Ils ont ensuite été soumis à un test de provocation alimentaire par voie orale au cours duquel ils ont reçu des doses progressivement croissantes de protéines d'arachide jusqu'à un maximum cumulé de 5 grammes. Ils ont ensuite arrêté le traitement et évité les cacahuètes pendant six mois.
Enfin, les enfants ont été soumis à une nouvelle épreuve alimentaire orale avec 5 grammes de protéines d'arachide, soit l'équivalent d'environ 16 cacahuètes. Ceux qui n'ont pas eu de réaction allergique pendant le test ont ensuite reçu 8 grammes de beurre de cacahuète, soit l'équivalent de 2 cuillères à soupe, un autre jour pour confirmer qu'ils pouvaient manger des cacahuètes sans avoir de réaction allergique.
À la fin de la période de traitement, 71 % des enfants qui avaient reçu de la farine d'arachide étaient désensibilisés à l'arachide, contre seulement 2 % de ceux qui avaient reçu la farine placebo. Après six mois d'évitement, 21 % des enfants qui avaient reçu de la farine d'arachide pouvaient même manger 5 grammes de protéines d'arachide sans avoir de réaction allergique et étaient donc en rémission. En revanche, seuls 2 % des enfants qui avaient reçu de la farine placebo étaient en rémission à ce moment-là.
Plus tôt est la prise en charge, plus grandes sont les chances de rémission
Les chercheurs ont constaté que ce sont les enfants les plus jeunes et ceux qui avaient commencé l’essai avec des niveaux plus faibles d’anticorps spécifiques à l’arachide qui étaient les plus susceptibles d’atteindre la rémission. Dans le détail, 71 % des enfants de 1 an, 35 % des enfants de 2 ans et 19 % des enfants de 3 ans étaient en rémission.

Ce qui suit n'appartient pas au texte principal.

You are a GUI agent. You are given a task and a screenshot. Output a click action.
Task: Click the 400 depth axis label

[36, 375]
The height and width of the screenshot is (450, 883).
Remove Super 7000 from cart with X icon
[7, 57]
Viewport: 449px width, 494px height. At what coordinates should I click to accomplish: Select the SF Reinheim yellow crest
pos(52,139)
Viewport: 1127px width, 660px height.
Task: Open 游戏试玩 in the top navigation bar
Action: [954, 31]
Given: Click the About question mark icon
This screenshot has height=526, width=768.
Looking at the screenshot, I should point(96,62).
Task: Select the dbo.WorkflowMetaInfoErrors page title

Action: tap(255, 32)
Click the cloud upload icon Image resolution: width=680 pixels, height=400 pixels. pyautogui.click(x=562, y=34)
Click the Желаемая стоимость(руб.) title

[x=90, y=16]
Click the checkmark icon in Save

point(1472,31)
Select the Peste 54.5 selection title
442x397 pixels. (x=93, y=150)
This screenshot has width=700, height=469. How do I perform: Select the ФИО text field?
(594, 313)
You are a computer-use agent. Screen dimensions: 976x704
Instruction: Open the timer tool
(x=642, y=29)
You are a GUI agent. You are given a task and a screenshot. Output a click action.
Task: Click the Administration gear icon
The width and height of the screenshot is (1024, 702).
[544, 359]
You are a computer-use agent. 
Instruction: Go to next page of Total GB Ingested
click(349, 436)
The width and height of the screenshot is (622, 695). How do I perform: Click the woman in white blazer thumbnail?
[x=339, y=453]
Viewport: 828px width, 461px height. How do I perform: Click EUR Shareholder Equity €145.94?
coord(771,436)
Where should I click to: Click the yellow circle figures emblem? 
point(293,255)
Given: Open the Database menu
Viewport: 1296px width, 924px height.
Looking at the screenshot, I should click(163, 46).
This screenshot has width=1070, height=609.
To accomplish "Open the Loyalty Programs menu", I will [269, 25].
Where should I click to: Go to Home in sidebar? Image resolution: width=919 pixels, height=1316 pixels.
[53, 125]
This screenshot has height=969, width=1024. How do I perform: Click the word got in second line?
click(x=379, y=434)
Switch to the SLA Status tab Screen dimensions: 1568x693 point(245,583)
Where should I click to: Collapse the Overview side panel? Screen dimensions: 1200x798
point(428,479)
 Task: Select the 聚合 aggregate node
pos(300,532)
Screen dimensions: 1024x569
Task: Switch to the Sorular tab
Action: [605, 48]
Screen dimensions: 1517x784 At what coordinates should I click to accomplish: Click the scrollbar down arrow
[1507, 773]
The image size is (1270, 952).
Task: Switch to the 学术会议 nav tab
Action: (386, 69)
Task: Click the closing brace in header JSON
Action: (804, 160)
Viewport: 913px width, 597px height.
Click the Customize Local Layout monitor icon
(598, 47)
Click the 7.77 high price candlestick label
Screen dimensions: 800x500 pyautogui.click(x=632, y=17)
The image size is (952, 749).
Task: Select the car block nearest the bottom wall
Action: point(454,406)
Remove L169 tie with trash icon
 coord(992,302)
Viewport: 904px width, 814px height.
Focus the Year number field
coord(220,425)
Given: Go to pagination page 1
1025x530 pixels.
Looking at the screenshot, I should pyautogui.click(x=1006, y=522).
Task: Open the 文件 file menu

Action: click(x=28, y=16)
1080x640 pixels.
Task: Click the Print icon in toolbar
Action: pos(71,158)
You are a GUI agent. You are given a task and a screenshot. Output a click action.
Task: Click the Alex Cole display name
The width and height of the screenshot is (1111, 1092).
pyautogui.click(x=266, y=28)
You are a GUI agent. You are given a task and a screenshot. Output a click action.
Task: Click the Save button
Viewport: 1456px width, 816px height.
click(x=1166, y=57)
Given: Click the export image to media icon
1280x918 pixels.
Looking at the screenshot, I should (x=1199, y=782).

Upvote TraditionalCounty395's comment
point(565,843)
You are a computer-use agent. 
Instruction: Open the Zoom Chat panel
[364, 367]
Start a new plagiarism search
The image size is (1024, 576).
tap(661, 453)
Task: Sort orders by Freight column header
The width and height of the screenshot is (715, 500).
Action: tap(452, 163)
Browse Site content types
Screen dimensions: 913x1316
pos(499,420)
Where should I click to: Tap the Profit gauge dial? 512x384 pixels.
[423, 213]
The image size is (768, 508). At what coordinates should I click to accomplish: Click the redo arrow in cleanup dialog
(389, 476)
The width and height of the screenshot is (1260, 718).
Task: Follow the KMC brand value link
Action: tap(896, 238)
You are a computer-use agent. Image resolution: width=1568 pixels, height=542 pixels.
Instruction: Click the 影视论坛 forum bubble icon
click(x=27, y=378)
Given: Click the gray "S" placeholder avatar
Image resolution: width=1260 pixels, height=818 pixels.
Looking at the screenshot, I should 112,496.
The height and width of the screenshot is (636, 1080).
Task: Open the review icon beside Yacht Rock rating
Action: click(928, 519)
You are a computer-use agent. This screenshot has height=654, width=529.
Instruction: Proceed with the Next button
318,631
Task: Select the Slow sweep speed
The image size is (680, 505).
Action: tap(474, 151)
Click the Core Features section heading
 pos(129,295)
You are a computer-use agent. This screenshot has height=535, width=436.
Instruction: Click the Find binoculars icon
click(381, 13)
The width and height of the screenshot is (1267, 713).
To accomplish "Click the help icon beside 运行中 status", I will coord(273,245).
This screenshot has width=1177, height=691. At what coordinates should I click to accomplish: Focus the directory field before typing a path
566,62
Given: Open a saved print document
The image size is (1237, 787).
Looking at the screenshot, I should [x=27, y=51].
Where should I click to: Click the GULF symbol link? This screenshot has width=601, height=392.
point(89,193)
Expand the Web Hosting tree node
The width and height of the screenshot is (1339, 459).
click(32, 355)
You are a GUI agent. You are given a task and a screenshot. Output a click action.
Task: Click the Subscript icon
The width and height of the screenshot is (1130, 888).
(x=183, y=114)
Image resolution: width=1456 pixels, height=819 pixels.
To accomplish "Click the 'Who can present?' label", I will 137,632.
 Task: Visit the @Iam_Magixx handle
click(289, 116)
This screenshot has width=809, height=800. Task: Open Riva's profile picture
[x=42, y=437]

"Les résultats marquants de l'essai IMPACT suggèrent l'existence d'une fenêtre d'opportunité dans la petite enfance pour induire une rémission de l'allergie à l'arachide par l'immunothérapie orale, souligne Anthony S. Fauci, directeur du National Institute of Allergy and Infectious Diseases (NIAID). Nous espérons que les résultats de cette étude permettront de développer des modalités de traitement qui réduiront la charge de l'allergie aux arachides chez les enfants."